2. ‘I am a man, therefore I have a right—

(1) To an acre of land as my own.

(2) To demand that there shall be no such thing as private property to defraud and injure me.'

Examine these claims. Is there any foundation for

them?

3. The State is always a part-owner of land, a partner with the proprietor.' What reasons are given for this popular assertion? Estimate their value.

4. The workmen in a mine strike because the owner refuses to dismiss a non-unionist miner. How far are they justified by their own interests and those of the country generally ?

5. The owner then shuts up the mine altogether. How far has he a right thus to close one of the sources of England's wealth?

6. Trace the effects of competition and the good it effects for the working classes and for consumers.

7. Give and explain the two meanings of the word Value, as expressing—

(1) That which constitutes the essence and the strength of the demand for commodities.

(2) The sense usually given to the word in Political Economy.

[Turn over.

8. France puts protective duties on English cotton; upon which English cotton-spinners in the name of reciprocity demand a similar duty upon French silks. What good will such reciprocity do for them or for England? Explain what reciprocity really means and does.

9. Explain the nature of co-operative stores, their economical effects and their probable action in the future on shopkeepers and other middle-men.

10. Does Mr. Fawcett make a complete statement when he says that wages depend upon the ratio between capital and population? Will wages be always the same when the quantity of capital and the number of the population are in the same proportion?

[T. T. 1879.]

SECOND PUBLIC EXAMINATION.

Pass School. Group B.

Political Economy. II.

1. What is the general over-production described by Mr. Fawcett? How far and under what conditions is over-production ever possible?

2. A quantity of gold in ingots is exchanged at the Bank for an equal quantity of gold in coin-coined at the rate of £3 178. 9d. an ounce. It is asserted that by this the Mint gives value to the gold coin. What is really the value of a sovereign and how is this value measured?

3. Political Economy, we are told, is the Science of Value. Yet there are often various prices for the same goods in the same town, and feeling, taste, and fashion often regulate the value put upon commodities. Is then a Science of Value possible?

4. State Mr. Fawcett's definition of Socialism, and his objection to the theory. Is Socialism to be found in English Law? What checks have been imposed upon it, and how far are they effectual?

5. What is fixed capital? Give instances of it. What is the effect of its excessive creation upon the wealth of the nation?

6. Since trade is always an exchange of goods of equal value, how do you explain the fact that the imports into England are regularly greater than the exports?

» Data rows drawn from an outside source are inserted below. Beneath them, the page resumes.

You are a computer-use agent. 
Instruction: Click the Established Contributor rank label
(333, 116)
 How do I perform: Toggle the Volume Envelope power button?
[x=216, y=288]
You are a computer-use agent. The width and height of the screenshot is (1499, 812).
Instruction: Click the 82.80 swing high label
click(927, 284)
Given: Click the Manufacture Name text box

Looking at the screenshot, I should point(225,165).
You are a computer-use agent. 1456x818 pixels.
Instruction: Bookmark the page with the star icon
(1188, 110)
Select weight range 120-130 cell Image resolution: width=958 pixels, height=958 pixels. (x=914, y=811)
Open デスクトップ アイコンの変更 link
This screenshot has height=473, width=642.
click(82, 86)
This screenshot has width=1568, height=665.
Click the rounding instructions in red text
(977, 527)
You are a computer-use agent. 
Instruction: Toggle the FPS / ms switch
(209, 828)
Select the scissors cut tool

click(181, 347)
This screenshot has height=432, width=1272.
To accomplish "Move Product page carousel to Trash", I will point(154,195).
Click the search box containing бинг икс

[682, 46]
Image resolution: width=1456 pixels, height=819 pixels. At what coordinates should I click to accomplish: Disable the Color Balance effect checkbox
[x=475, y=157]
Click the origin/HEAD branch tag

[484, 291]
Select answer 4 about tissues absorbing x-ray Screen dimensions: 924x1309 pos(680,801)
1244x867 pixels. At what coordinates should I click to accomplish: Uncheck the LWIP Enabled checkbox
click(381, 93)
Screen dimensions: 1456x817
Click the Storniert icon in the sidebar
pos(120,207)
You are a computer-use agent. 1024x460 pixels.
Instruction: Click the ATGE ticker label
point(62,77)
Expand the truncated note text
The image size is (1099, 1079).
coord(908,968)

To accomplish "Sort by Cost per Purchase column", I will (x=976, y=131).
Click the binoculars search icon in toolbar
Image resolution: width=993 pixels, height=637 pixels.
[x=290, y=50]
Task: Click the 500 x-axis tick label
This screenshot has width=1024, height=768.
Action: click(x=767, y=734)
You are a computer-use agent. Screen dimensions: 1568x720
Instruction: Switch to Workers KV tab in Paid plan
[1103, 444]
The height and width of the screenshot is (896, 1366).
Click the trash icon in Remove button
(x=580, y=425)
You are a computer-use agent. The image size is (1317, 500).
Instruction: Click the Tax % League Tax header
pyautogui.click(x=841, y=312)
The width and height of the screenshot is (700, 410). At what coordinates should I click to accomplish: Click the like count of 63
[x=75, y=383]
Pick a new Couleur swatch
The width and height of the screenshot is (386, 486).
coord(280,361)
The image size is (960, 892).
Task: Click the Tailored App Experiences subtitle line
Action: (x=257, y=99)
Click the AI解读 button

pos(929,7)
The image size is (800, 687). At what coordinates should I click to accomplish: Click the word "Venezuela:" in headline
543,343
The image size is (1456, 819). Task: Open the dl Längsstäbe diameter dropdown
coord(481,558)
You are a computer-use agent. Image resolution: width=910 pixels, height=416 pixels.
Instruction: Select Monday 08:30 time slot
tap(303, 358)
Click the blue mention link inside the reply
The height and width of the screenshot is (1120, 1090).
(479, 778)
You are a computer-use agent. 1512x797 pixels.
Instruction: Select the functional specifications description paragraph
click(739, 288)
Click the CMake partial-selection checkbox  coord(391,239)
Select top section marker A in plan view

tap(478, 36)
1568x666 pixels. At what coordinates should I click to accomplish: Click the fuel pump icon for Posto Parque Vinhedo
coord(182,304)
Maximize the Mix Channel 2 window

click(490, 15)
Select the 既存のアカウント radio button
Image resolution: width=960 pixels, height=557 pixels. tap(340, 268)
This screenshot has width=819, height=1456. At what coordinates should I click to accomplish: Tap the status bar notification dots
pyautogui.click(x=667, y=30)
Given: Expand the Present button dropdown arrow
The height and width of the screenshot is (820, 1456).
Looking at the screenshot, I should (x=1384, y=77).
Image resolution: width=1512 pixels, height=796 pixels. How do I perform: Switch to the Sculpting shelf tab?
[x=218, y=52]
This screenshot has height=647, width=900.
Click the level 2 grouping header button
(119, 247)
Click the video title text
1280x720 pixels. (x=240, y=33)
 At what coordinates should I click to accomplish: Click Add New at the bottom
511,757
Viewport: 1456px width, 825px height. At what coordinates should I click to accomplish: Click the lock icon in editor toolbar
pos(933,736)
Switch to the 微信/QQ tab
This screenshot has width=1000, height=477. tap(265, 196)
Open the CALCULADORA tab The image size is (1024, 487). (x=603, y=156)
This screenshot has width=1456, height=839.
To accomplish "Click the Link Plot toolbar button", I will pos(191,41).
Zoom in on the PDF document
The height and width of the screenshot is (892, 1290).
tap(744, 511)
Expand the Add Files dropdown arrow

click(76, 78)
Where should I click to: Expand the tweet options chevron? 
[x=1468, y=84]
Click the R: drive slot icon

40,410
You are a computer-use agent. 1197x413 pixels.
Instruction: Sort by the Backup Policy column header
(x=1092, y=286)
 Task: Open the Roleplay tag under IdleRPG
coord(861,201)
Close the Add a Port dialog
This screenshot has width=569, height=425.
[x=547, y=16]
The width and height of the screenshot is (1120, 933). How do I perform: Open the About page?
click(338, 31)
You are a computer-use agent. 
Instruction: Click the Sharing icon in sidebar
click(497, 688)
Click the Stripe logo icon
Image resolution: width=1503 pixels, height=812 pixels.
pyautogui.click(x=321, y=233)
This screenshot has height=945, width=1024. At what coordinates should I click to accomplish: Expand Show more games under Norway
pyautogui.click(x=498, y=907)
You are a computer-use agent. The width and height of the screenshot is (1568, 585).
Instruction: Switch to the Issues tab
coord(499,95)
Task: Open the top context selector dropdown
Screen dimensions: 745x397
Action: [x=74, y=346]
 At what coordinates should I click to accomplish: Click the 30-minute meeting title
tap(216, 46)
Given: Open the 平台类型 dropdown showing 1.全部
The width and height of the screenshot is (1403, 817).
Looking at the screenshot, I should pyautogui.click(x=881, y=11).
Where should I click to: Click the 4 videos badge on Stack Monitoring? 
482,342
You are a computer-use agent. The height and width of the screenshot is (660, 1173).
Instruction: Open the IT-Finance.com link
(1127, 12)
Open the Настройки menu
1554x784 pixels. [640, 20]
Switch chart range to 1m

7. How much money does England require? If more comes in what becomes of it, and does it do any good to England?

[Turn over.

8. Why does Free Trade ask no questions as to where goods have been made? Can it be right to make no difference between our own countrymen and foreign rivals? Must not England suffer by buying abroad and allowing some of her manufactures to be ruined, and some of her workmen to be thrown out of work?

9. Are the following wealth in Political Economy ?— (1) Climate.

(2) A tidal Thames at London.

(3) A strong and active population.

(4) Mental qualities of the people.

(5) Good natural harbours.

10. Who decides at last whether the wages demanded by the workmen shall be given them or not? Is it the employer? In what form is the decision announced? Show the bearing of this fact upon strikes and the principle which animates them.